17. Juni 2024
4,5 Minuten

Grundlagen der Nachlassregelung: Probesterben lohnt sich

Einen geliebten Menschen zu verlieren ist für die meisten Menschen ein schmerzhafter Einschnitt im Leben, denn der Tod ist generell ein Thema mit dem wir uns ungerne auseinandersetzen, eben weil er weh tut.

Trotz der emotionalen Belastung, die der Tod eines geliebten Menschen mit sich bringt, gibt es eine Reihe von administrativen Aufgaben, die von den Betroffenen im Rahmen der Nachlassregelung, zu regeln sind.

Ein paar grundsätzliche Dinge sollten Sie sich hierbei vergegenwärtigen:

  1. Sterbeurkunde

Zur Regelung des Nachlasses benötigen Sie die Sterbeurkunde des Verstorbenen. Diese wird beim Standesamt des Wohnsitzes des Erblassers beantragt. Beantragen Sie optimalerweise gleich mehrere Ausfertigungen. In vielen Fällen übernimmt die Beantragung der Sterbeurkunde das Bestattungsinstitut. Dies gilt es vorher abzustimmen.

__Datenauszüge__
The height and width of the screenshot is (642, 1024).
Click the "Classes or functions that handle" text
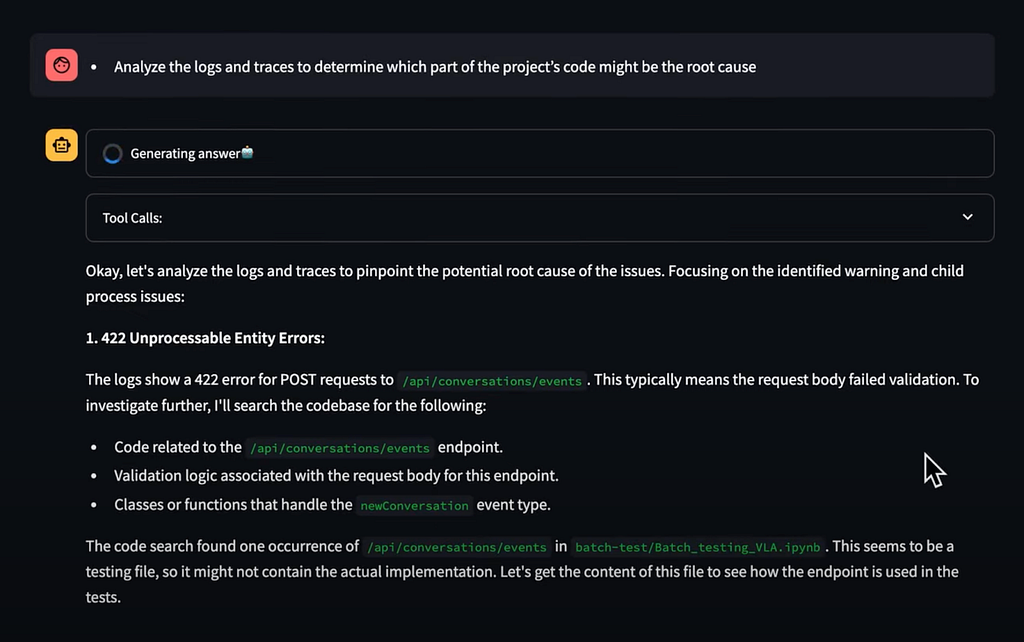(x=233, y=505)
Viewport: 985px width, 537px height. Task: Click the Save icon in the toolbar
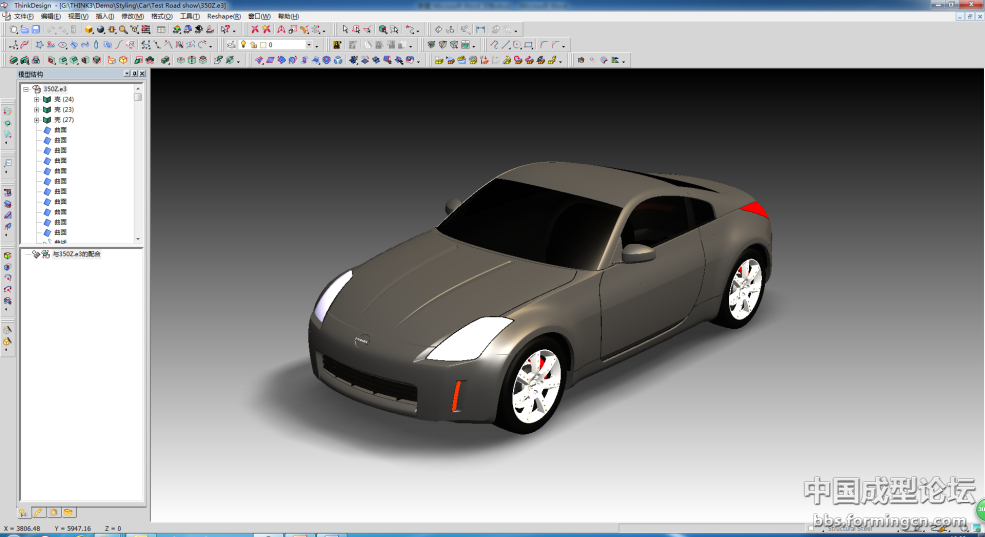(37, 30)

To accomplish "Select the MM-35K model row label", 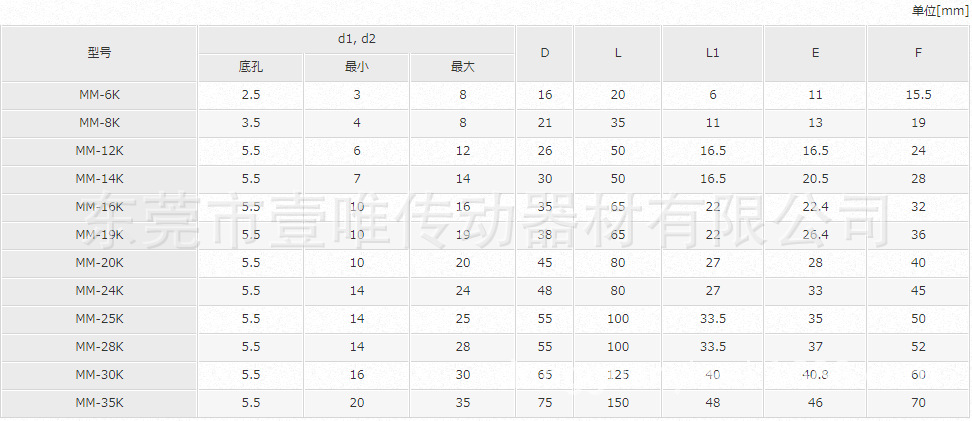I will [x=99, y=403].
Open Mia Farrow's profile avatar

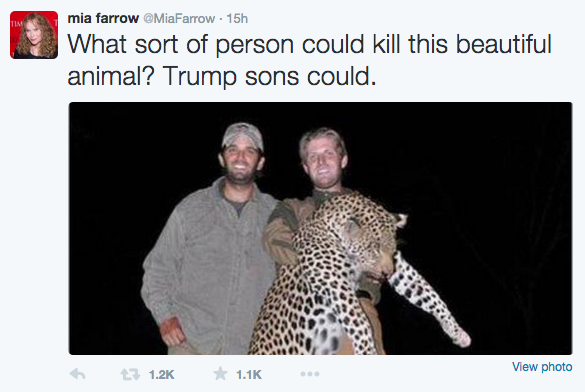tap(34, 35)
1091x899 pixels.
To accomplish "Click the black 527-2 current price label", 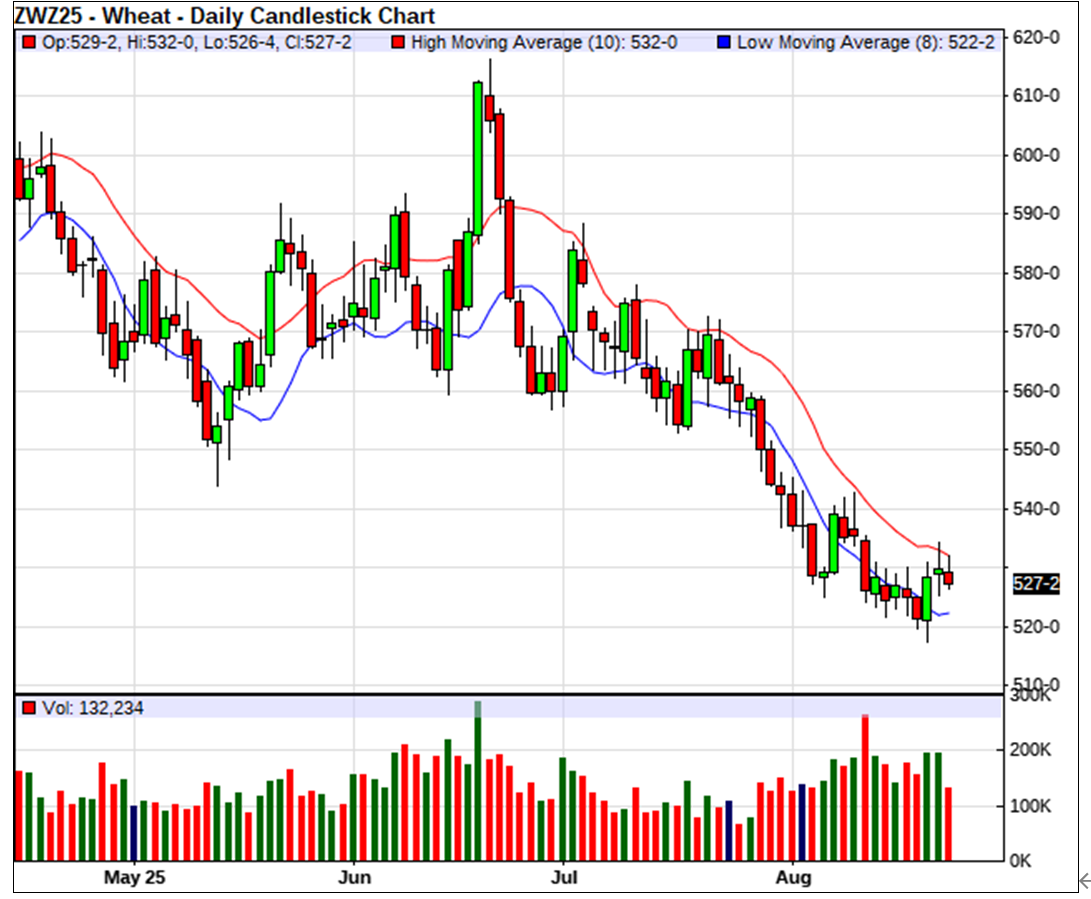I will (1036, 584).
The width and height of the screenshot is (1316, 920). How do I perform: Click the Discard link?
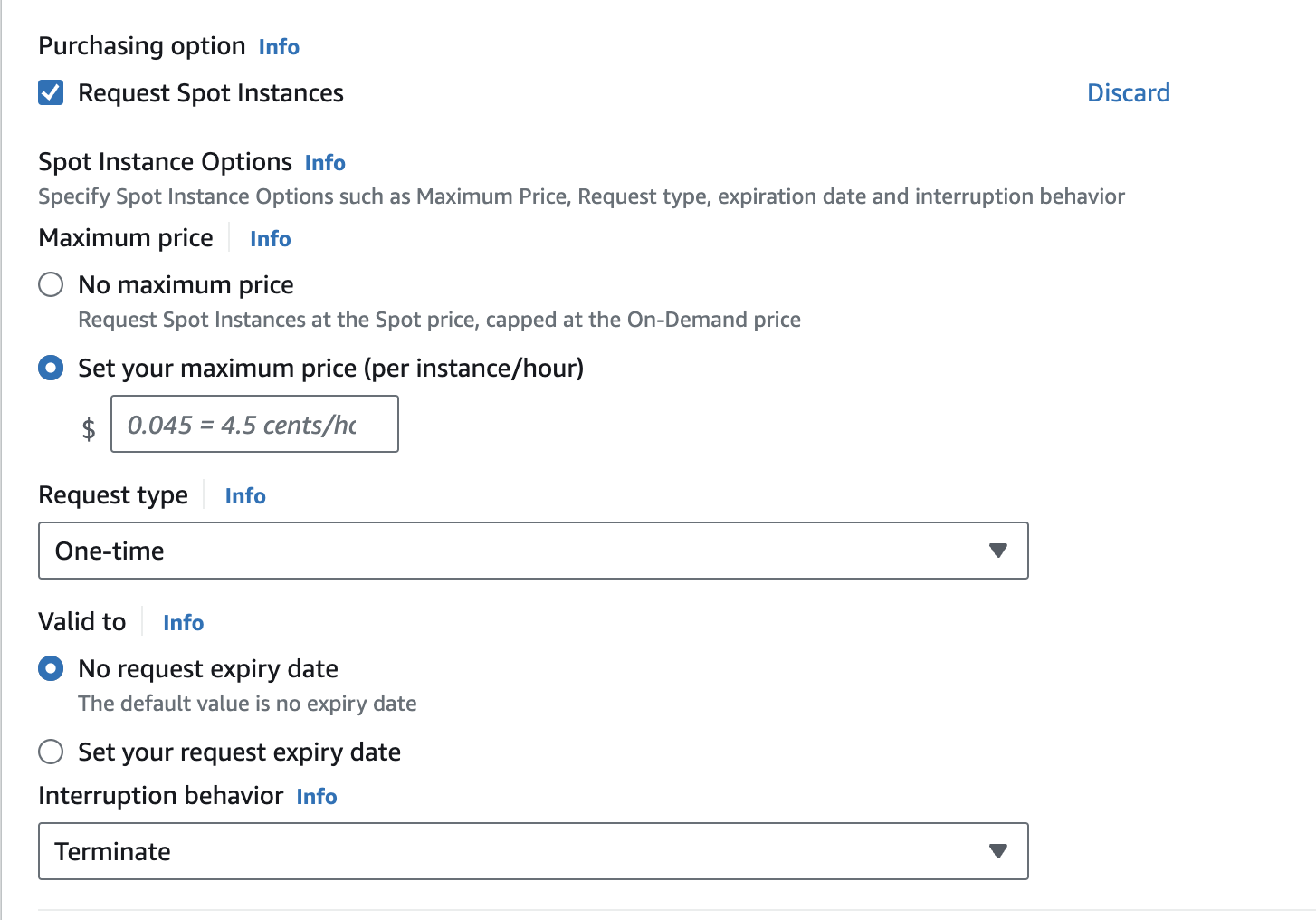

__Aufgabe 1__
Wo wird laut dem Text über die Nachlassregelung die Sterbeurkunde beantragt?
__Aufgabe 2__
Prüfen Sie bitte, ob diese Aussagen mit dem Text über die Nachlassregelung übereinstimmen. Antworten Sie jeweils mit Ja oder Nein und zitieren Sie die entscheidenden Worte. (a) Es wird empfohlen, nur eine einzige Ausfertigung der Sterbeurkunde zu beantragen. (b) Das Bestattungsinstitut übernimmt in vielen Fällen die Beantragung der Sterbeurkunde. (c) Für die Regelung des Nachlasses braucht man die Sterbeurkunde des Verstorbenen.

__Ergebnis 1__
Beim Standesamt des Wohnsitzes des Erblassers.

__Ergebnis 2__
(a) Nein: „Beantragen Sie optimalerweise gleich mehrere Ausfertigungen.“
(b) Ja: „In vielen Fällen übernimmt die Beantragung der Sterbeurkunde das Bestattungsinstitut.“
(c) Ja: „Zur Regelung des Nachlasses benötigen Sie die Sterbeurkunde des Verstorbenen.“